* Instructions for the task *
Could you print every entry below exactly as given?

* Records for the exercise *
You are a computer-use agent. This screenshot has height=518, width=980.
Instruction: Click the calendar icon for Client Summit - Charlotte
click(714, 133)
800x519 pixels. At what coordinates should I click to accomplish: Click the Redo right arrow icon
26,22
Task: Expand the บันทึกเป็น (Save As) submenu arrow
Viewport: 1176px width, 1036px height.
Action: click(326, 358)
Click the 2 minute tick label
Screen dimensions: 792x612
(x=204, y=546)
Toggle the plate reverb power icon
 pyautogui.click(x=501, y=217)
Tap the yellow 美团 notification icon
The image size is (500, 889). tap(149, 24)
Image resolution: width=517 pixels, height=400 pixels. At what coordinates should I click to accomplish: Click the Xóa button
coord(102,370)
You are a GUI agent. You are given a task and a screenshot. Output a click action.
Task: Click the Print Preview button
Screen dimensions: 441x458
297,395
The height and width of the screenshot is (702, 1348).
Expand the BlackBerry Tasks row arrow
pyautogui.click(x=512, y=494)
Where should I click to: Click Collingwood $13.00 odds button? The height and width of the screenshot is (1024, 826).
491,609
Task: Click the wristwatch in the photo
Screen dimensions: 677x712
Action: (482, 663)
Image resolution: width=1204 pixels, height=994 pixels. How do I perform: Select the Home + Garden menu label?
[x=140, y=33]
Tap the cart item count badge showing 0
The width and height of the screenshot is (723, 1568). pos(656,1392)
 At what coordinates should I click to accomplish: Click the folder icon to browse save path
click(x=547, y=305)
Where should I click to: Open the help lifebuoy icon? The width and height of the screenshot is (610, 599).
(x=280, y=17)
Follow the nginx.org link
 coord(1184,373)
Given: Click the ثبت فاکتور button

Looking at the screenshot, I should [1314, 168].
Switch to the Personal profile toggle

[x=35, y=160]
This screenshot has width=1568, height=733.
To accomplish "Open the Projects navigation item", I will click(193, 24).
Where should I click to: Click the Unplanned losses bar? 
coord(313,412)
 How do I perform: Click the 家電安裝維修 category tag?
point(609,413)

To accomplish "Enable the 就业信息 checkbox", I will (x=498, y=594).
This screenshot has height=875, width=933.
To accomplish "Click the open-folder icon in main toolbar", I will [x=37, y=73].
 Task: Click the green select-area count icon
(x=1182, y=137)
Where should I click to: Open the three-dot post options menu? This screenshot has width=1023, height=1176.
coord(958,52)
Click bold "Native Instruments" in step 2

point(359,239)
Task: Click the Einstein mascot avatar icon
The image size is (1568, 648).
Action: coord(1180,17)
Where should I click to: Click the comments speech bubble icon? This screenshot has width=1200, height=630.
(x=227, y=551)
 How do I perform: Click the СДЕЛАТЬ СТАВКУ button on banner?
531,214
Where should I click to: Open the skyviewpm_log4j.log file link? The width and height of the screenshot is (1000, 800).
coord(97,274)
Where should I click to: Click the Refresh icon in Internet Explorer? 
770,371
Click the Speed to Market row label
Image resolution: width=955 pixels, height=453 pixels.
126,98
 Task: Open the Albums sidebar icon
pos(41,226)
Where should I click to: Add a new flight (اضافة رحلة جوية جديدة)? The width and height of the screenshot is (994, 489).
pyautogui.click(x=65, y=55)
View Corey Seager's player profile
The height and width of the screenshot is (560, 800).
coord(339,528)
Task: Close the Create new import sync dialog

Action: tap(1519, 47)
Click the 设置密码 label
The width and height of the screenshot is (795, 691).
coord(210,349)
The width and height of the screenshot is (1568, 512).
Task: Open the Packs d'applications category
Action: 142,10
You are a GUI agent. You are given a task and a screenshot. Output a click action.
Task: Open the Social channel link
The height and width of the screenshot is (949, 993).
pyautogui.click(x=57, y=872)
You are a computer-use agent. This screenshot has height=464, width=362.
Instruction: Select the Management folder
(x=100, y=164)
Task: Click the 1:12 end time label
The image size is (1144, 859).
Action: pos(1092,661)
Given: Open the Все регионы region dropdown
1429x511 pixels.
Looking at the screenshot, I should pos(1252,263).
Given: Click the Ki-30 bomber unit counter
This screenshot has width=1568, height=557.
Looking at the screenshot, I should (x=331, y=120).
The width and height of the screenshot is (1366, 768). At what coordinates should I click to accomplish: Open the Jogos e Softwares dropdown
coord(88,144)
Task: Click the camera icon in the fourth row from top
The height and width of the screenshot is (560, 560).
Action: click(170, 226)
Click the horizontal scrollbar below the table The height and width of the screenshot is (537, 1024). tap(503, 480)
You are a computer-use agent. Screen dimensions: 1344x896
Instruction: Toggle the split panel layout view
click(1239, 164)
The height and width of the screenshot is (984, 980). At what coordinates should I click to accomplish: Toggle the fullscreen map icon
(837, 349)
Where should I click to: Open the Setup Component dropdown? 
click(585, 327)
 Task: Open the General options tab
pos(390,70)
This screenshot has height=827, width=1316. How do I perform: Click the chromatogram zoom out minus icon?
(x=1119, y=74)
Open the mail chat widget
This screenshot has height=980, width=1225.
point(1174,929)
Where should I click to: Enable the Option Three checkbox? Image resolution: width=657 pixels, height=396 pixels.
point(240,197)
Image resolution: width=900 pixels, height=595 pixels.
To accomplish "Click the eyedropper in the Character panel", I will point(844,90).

* Task response *
You are a computer-use agent. This screenshot has height=518, width=980.
Instruction: Click the calendar icon for Client Summit - Charlotte
click(714, 133)
800x519 pixels. At what coordinates should I click to accomplish: Click the Redo right arrow icon
26,22
Task: Expand the บันทึกเป็น (Save As) submenu arrow
Viewport: 1176px width, 1036px height.
Action: click(326, 358)
Click the 2 minute tick label
Screen dimensions: 792x612
(x=204, y=546)
Toggle the plate reverb power icon
 pyautogui.click(x=501, y=217)
Tap the yellow 美团 notification icon
The image size is (500, 889). tap(149, 24)
Image resolution: width=517 pixels, height=400 pixels. At what coordinates should I click to accomplish: Click the Xóa button
coord(102,370)
You are a GUI agent. You are given a task and a screenshot. Output a click action.
Task: Click the Print Preview button
Screen dimensions: 441x458
297,395
The height and width of the screenshot is (702, 1348).
Expand the BlackBerry Tasks row arrow
pyautogui.click(x=512, y=494)
Where should I click to: Click Collingwood $13.00 odds button? The height and width of the screenshot is (1024, 826).
491,609
Task: Click the wristwatch in the photo
Screen dimensions: 677x712
Action: (482, 663)
Image resolution: width=1204 pixels, height=994 pixels. How do I perform: Select the Home + Garden menu label?
[x=140, y=33]
Tap the cart item count badge showing 0
The width and height of the screenshot is (723, 1568). pos(656,1392)
 At what coordinates should I click to accomplish: Click the folder icon to browse save path
click(x=547, y=305)
Where should I click to: Open the help lifebuoy icon? The width and height of the screenshot is (610, 599).
(x=280, y=17)
Follow the nginx.org link
 coord(1184,373)
Given: Click the ثبت فاکتور button

Looking at the screenshot, I should [1314, 168].
Switch to the Personal profile toggle

[x=35, y=160]
This screenshot has width=1568, height=733.
To accomplish "Open the Projects navigation item", I will click(193, 24).
Where should I click to: Click the Unplanned losses bar? 
coord(313,412)
 How do I perform: Click the 家電安裝維修 category tag?
point(609,413)

To accomplish "Enable the 就业信息 checkbox", I will (x=498, y=594).
This screenshot has height=875, width=933.
To accomplish "Click the open-folder icon in main toolbar", I will [x=37, y=73].
 Task: Click the green select-area count icon
(x=1182, y=137)
Where should I click to: Open the three-dot post options menu? This screenshot has width=1023, height=1176.
coord(958,52)
Click bold "Native Instruments" in step 2

point(359,239)
Task: Click the Einstein mascot avatar icon
The image size is (1568, 648).
Action: coord(1180,17)
Where should I click to: Click the comments speech bubble icon? This screenshot has width=1200, height=630.
(x=227, y=551)
 How do I perform: Click the СДЕЛАТЬ СТАВКУ button on banner?
531,214
Where should I click to: Open the skyviewpm_log4j.log file link? The width and height of the screenshot is (1000, 800).
coord(97,274)
Where should I click to: Click the Refresh icon in Internet Explorer? 
770,371
Click the Speed to Market row label
Image resolution: width=955 pixels, height=453 pixels.
126,98
 Task: Open the Albums sidebar icon
pos(41,226)
Where should I click to: Add a new flight (اضافة رحلة جوية جديدة)? The width and height of the screenshot is (994, 489).
pyautogui.click(x=65, y=55)
View Corey Seager's player profile
The height and width of the screenshot is (560, 800).
coord(339,528)
Task: Close the Create new import sync dialog

Action: tap(1519, 47)
Click the 设置密码 label
The width and height of the screenshot is (795, 691).
coord(210,349)
The width and height of the screenshot is (1568, 512).
Task: Open the Packs d'applications category
Action: 142,10
You are a GUI agent. You are given a task and a screenshot. Output a click action.
Task: Open the Social channel link
The height and width of the screenshot is (949, 993).
pyautogui.click(x=57, y=872)
You are a computer-use agent. This screenshot has height=464, width=362.
Instruction: Select the Management folder
(x=100, y=164)
Task: Click the 1:12 end time label
The image size is (1144, 859).
Action: pos(1092,661)
Given: Open the Все регионы region dropdown
1429x511 pixels.
Looking at the screenshot, I should pos(1252,263).
Given: Click the Ki-30 bomber unit counter
This screenshot has width=1568, height=557.
Looking at the screenshot, I should (x=331, y=120).
The width and height of the screenshot is (1366, 768). At what coordinates should I click to accomplish: Open the Jogos e Softwares dropdown
coord(88,144)
Task: Click the camera icon in the fourth row from top
The height and width of the screenshot is (560, 560).
Action: click(170, 226)
Click the horizontal scrollbar below the table The height and width of the screenshot is (537, 1024). tap(503, 480)
You are a computer-use agent. Screen dimensions: 1344x896
Instruction: Toggle the split panel layout view
click(1239, 164)
The height and width of the screenshot is (984, 980). At what coordinates should I click to accomplish: Toggle the fullscreen map icon
(837, 349)
Where should I click to: Open the Setup Component dropdown? 
click(585, 327)
 Task: Open the General options tab
pos(390,70)
This screenshot has height=827, width=1316. How do I perform: Click the chromatogram zoom out minus icon?
(x=1119, y=74)
Open the mail chat widget
This screenshot has height=980, width=1225.
point(1174,929)
Where should I click to: Enable the Option Three checkbox? Image resolution: width=657 pixels, height=396 pixels.
point(240,197)
Image resolution: width=900 pixels, height=595 pixels.
To accomplish "Click the eyedropper in the Character panel", I will point(844,90).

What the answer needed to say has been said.